● **Erfasste Daten**:
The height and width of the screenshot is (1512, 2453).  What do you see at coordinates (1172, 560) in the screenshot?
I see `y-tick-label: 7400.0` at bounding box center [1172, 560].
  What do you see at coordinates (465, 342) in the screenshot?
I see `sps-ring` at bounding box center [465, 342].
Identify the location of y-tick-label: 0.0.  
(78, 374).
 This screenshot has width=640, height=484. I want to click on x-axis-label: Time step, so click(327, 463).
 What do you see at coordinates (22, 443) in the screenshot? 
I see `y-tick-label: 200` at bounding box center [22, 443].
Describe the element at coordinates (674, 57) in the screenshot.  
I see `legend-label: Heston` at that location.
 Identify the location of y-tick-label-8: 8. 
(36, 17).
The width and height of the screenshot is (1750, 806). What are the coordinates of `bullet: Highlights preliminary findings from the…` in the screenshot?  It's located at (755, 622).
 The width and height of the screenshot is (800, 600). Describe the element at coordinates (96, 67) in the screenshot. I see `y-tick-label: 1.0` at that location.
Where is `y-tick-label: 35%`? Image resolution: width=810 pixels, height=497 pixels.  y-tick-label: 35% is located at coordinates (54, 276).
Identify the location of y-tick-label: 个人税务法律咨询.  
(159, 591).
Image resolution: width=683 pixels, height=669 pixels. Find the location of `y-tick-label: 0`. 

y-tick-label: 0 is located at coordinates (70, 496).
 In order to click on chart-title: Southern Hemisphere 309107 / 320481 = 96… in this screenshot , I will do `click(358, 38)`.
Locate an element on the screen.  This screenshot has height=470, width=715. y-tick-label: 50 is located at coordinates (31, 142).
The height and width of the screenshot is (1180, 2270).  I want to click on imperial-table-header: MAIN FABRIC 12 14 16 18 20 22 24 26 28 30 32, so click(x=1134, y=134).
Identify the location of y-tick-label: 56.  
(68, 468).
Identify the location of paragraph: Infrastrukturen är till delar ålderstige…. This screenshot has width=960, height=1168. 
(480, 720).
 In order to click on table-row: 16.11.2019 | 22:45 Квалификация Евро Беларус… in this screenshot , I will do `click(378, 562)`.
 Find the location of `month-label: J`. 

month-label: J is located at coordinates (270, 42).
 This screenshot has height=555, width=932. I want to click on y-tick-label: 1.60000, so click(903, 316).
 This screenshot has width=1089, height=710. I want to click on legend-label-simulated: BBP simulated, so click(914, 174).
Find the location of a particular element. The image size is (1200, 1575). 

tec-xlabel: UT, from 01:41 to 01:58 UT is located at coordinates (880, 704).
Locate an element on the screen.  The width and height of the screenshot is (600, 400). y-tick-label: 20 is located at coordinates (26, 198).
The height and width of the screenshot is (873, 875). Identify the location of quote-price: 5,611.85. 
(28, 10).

● **Aufgabe**: Tausche in allen Einträgen „Identify the location of“ gegen „Find the position of“ aus und gib die Zeilen sonst unverändert wieder.

● **Musterlösung**:
The height and width of the screenshot is (1512, 2453).  What do you see at coordinates (1172, 560) in the screenshot?
I see `y-tick-label: 7400.0` at bounding box center [1172, 560].
  What do you see at coordinates (465, 342) in the screenshot?
I see `sps-ring` at bounding box center [465, 342].
Find the position of y-tick-label: 0.0.  
(78, 374).
 This screenshot has width=640, height=484. I want to click on x-axis-label: Time step, so click(327, 463).
 What do you see at coordinates (22, 443) in the screenshot? 
I see `y-tick-label: 200` at bounding box center [22, 443].
Describe the element at coordinates (674, 57) in the screenshot.  
I see `legend-label: Heston` at that location.
 Find the position of y-tick-label-8: 8. 
(36, 17).
The width and height of the screenshot is (1750, 806). What are the coordinates of `bullet: Highlights preliminary findings from the…` in the screenshot?  It's located at (755, 622).
 The width and height of the screenshot is (800, 600). Describe the element at coordinates (96, 67) in the screenshot. I see `y-tick-label: 1.0` at that location.
Where is `y-tick-label: 35%`? Image resolution: width=810 pixels, height=497 pixels.  y-tick-label: 35% is located at coordinates (54, 276).
Find the position of y-tick-label: 个人税务法律咨询.  
(159, 591).
Image resolution: width=683 pixels, height=669 pixels. Find the location of `y-tick-label: 0`. 

y-tick-label: 0 is located at coordinates (70, 496).
 In order to click on chart-title: Southern Hemisphere 309107 / 320481 = 96… in this screenshot , I will do `click(358, 38)`.
Locate an element on the screen.  This screenshot has height=470, width=715. y-tick-label: 50 is located at coordinates (31, 142).
The height and width of the screenshot is (1180, 2270).  I want to click on imperial-table-header: MAIN FABRIC 12 14 16 18 20 22 24 26 28 30 32, so click(x=1134, y=134).
Find the position of y-tick-label: 56.  
(68, 468).
Find the position of paragraph: Infrastrukturen är till delar ålderstige…. This screenshot has width=960, height=1168. 
(480, 720).
 In order to click on table-row: 16.11.2019 | 22:45 Квалификация Евро Беларус… in this screenshot , I will do `click(378, 562)`.
 Find the location of `month-label: J`. 

month-label: J is located at coordinates (270, 42).
 This screenshot has height=555, width=932. I want to click on y-tick-label: 1.60000, so click(903, 316).
 This screenshot has width=1089, height=710. I want to click on legend-label-simulated: BBP simulated, so click(914, 174).
Find the location of a particular element. The image size is (1200, 1575). 

tec-xlabel: UT, from 01:41 to 01:58 UT is located at coordinates (880, 704).
Locate an element on the screen.  The width and height of the screenshot is (600, 400). y-tick-label: 20 is located at coordinates (26, 198).
The height and width of the screenshot is (873, 875). Find the position of quote-price: 5,611.85. 
(28, 10).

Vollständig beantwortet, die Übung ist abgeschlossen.